Ecosyste.ms: Awesome

An open API service indexing awesome lists of open source software.

Awesome Lists | Featured Topics | Projects

https://github.com/ikvmnet/ikvm-bytecode

Provides a .NET library to read and write Java byte code.
https://github.com/ikvmnet/ikvm-bytecode

Last synced: 6 days ago
JSON representation

Provides a .NET library to read and write Java byte code.

Awesome Lists containing this project

README

        

# IKVM.ByteCode

Provides a Java class file parser, reader and writer implementation used by the IKVM project.

The core of the project contains the various abstractions that are used throughout. These abstractions are loosely modeled on the System.Reflection.Metadata namespace. The design is low allocation.

### Decoding

The `IKVM.ByteCode.Decoding` namespace contains specialized structures for reading data from the class file specification.
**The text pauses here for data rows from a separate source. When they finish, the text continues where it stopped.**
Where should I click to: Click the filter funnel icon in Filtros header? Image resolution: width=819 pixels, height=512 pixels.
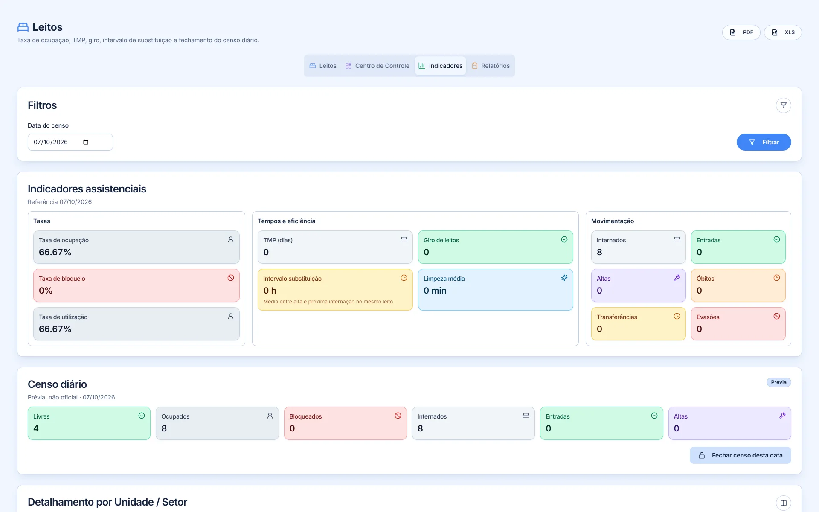tap(783, 105)
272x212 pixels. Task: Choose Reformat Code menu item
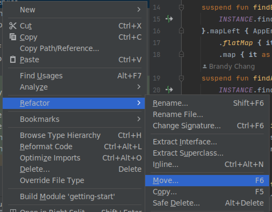(46, 147)

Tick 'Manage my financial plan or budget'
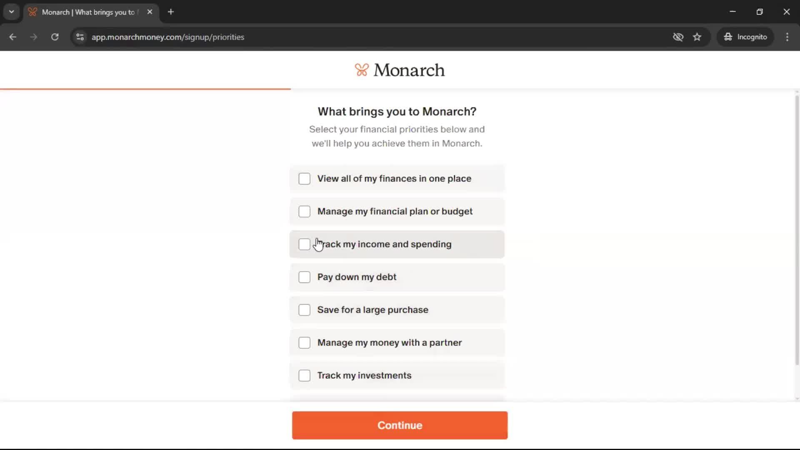[x=305, y=212]
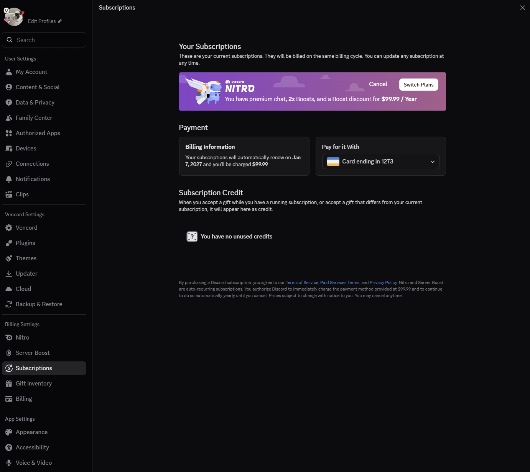The height and width of the screenshot is (472, 530).
Task: Click the user profile avatar
Action: coord(14,17)
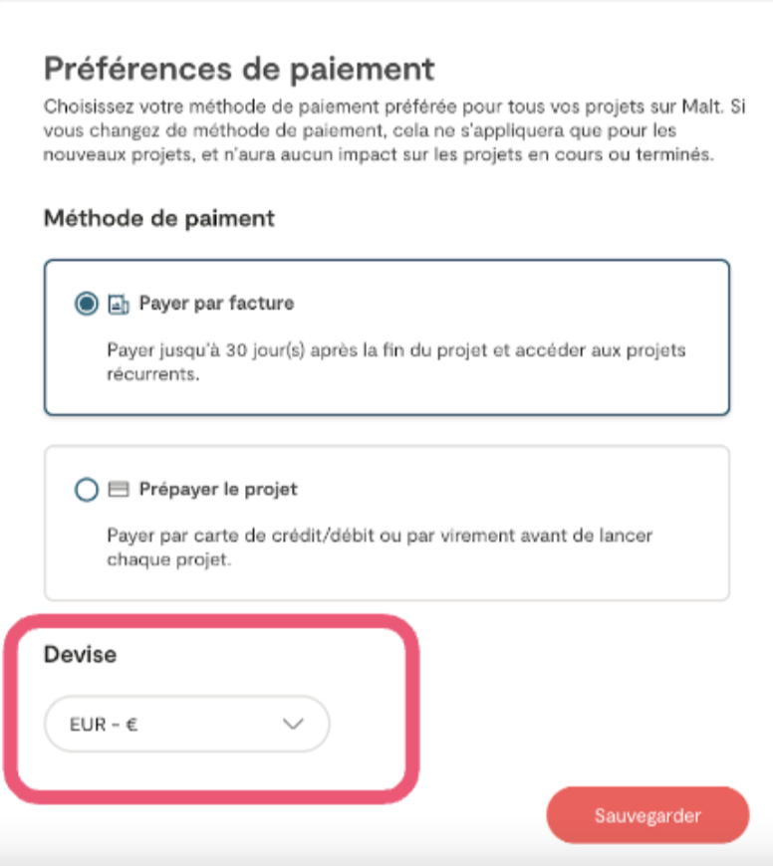This screenshot has width=773, height=866.
Task: Click the "Payer par facture" label text
Action: point(216,303)
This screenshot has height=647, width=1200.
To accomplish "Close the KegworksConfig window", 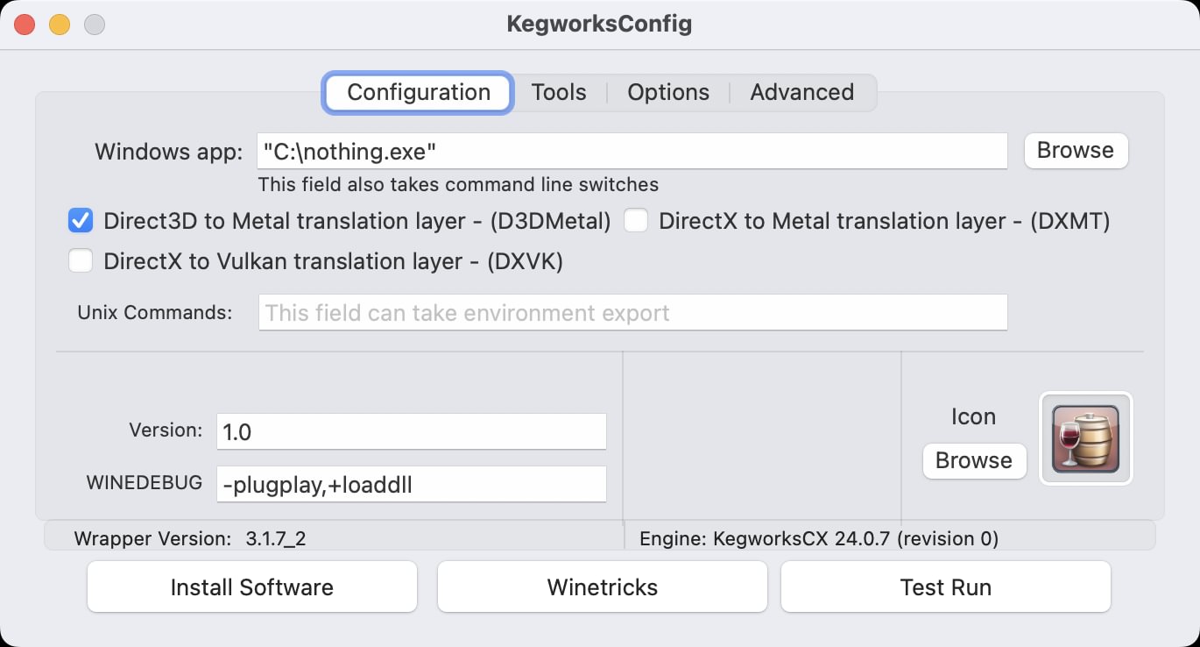I will coord(25,25).
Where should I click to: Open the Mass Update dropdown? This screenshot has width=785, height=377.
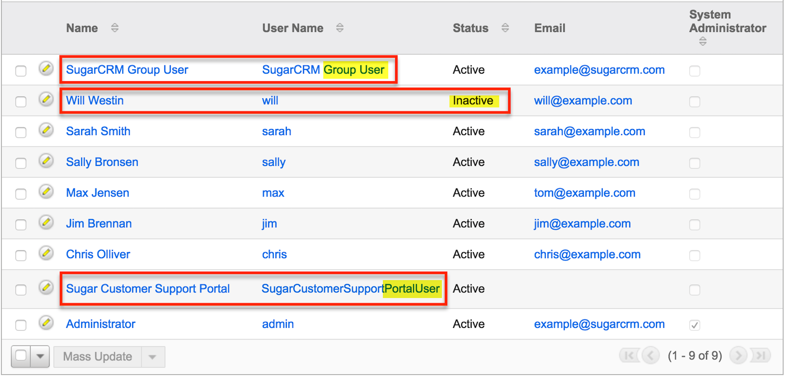click(x=152, y=356)
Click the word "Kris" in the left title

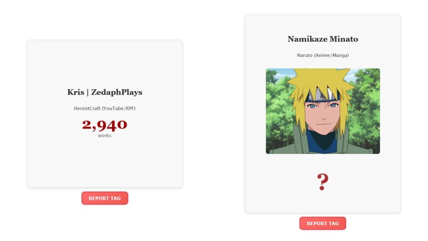76,92
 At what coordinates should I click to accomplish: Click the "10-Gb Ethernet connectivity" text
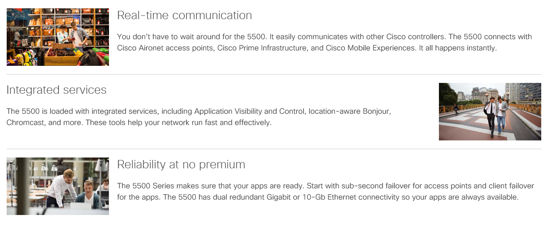[350, 197]
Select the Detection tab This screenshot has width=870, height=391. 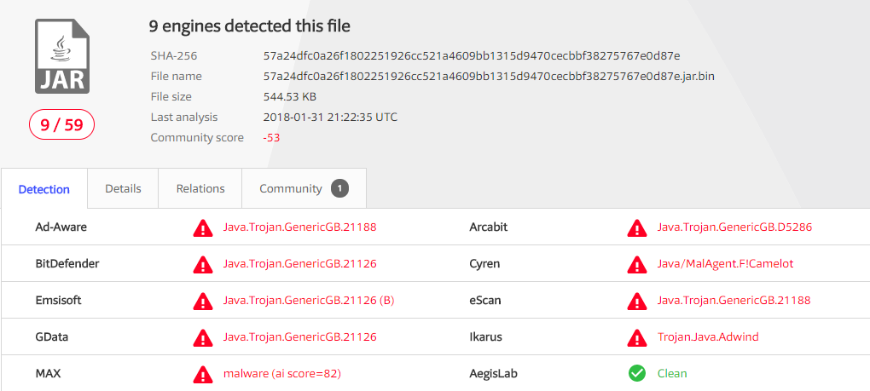[x=44, y=189]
The main entry point of this namespace will be `ClassFile` which can be used to read a Java class file from a variety of sources. `ClassFile` itself holds a reference to the underlying original memory that was read from and parses the minimal amount possible depending on the operation. `ClassFile` implements `IDisposable` for releasing this memory.
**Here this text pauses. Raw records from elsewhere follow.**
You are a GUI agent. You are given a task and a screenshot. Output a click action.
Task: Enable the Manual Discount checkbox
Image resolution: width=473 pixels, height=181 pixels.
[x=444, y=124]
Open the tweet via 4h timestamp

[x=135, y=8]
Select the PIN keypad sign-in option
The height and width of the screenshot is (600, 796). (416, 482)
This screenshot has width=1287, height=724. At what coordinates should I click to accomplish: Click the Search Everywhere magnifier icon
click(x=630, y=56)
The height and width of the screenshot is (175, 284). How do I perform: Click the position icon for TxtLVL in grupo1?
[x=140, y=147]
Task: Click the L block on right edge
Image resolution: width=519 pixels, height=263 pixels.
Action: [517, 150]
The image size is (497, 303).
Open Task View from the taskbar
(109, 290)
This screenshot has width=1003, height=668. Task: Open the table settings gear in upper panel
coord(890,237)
`ClassFile`'s companion structures are field-only record types. This allows directly taking a `ref` to a item in a collection or a field.

Constant values are left unresolved in this structure just like `System.Reflection.Metadata` token handles. It is the users responsibilty to obtain a `ConstantHandle` from one of the data structures and refer to the `ClassFile.Constants` `ConstantTable` to lookup the `ConstantKind`, `ConstantData` or `Constant` itself.

Each of the field-only record structures can be individually used to parse or encode data. To parse each provides it's own `TryMeasure` and `TryRead` methods. `TryMeasure` does a minimal amount of parsing to determine the size of the data from the initial position. This is helpful due to a Java class file's forward-only nature: you can't know the size of the class without reading each part of the class. `TryMeasure` thus allows you to measure the given structure without committing to parsing or allocating objects.

`TryRead` actually reads the data. In both of these cases, `false` is returned if the end of the memory has been reached. Exceptions are thrown for parsing errors involving valid data.

Each of the field-only record structures also contains `EncodeTo` and `WriteTo`. `EncodeTo` processes the structure, along with a `IConstantHandleMap`, and reemits it to an Encoder. This allows you to copy structures read from one class file into another, either creating the necessary constants in the new class, or reencode it to an output stream using `IdentityConstantMap`. `EncodeTo` requires acccess to a `IConstantHandleMap` to read constant data in order to navigate into dynamic components that require constant data to reason about (for instance `Attribute`s). `WriteTo` is much lighter weight: it simply emits the structure as is without consideration as to the constants. They must already be present in whatever constant table is used with the resulting class file.

### Constants

Constants are represented in three sets of data structures: `*ConstantData`, `*ConstantHandle` and `*Constant`

`*Constant` structures represent a full local constant value in native .NET types. For instance, `Utf8Constant` directly contains the string value. These are used to pass around desired constant values for lookup or insertion. These types are arrainged in a hierarchy implemented through custom operators. For instance one can cast between `Constant` and `Utf8Constant`. Casting to `Constant` encodes the original `ConstantKind` on the structure, so that casting back to `Utf8Constant` would fail.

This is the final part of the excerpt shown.